#### [WHAT YOU NEED TO DO]
Would you please transcribe the data in full and exactly, excluding images?

-- Opening Marker --

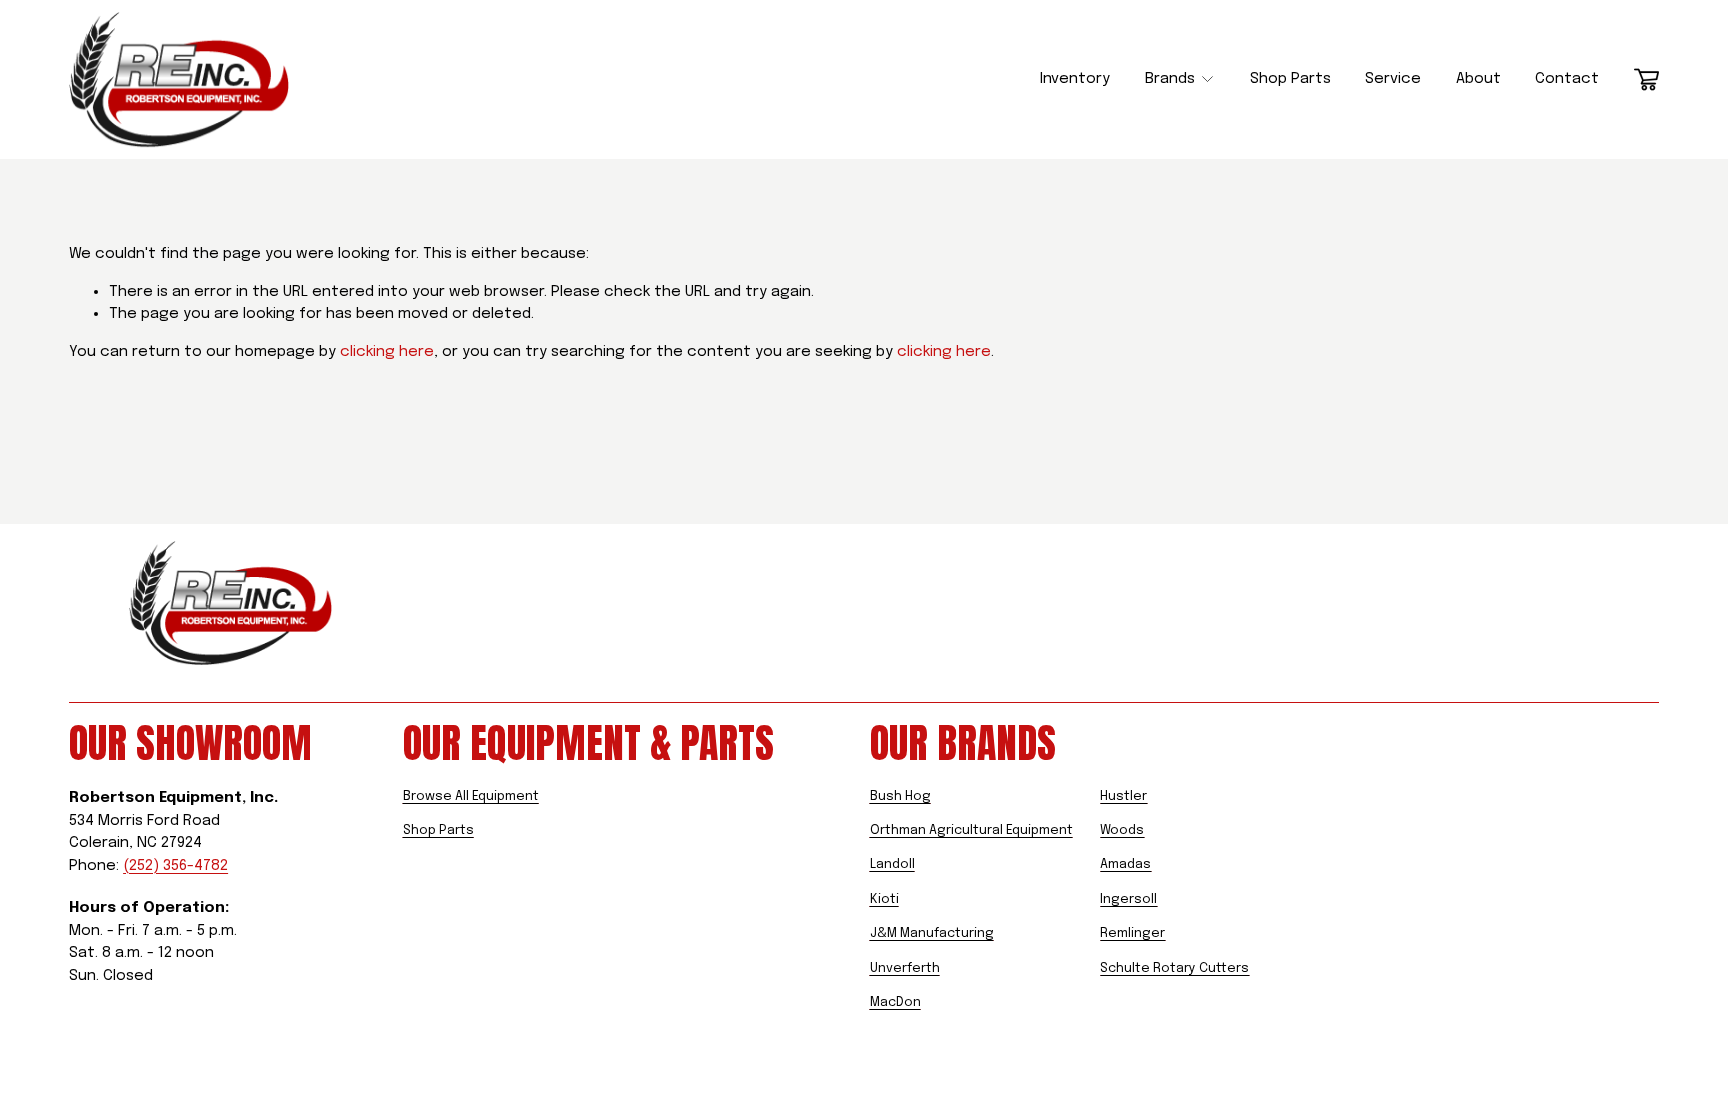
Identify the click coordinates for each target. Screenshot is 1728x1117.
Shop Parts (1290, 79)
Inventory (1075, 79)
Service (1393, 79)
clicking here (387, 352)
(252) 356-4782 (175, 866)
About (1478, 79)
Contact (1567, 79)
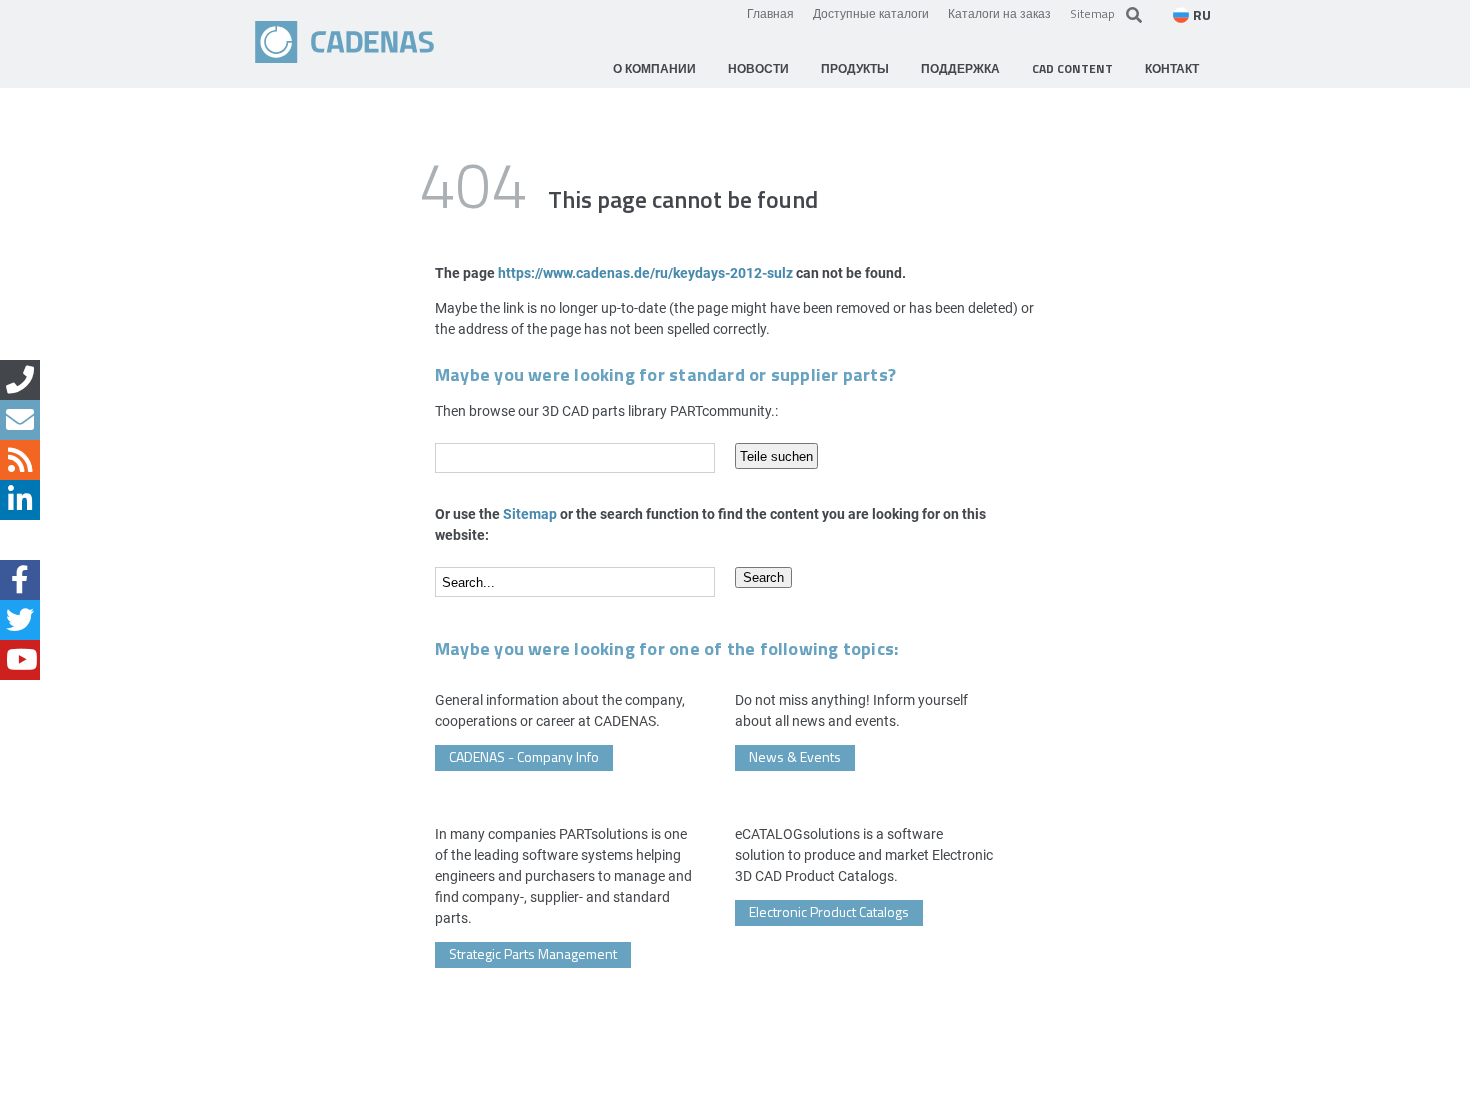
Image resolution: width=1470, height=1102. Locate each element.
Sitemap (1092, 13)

-- Closing Marker --

#### [EXERCISE RESPONSE]
Identify the click coordinates for each target. Screenshot is 1728x1117.
Shop Parts (1290, 79)
Inventory (1075, 79)
Service (1393, 79)
clicking here (387, 352)
(252) 356-4782 (175, 866)
About (1478, 79)
Contact (1567, 79)
Image resolution: width=1470, height=1102. Locate each element.
Sitemap (1092, 13)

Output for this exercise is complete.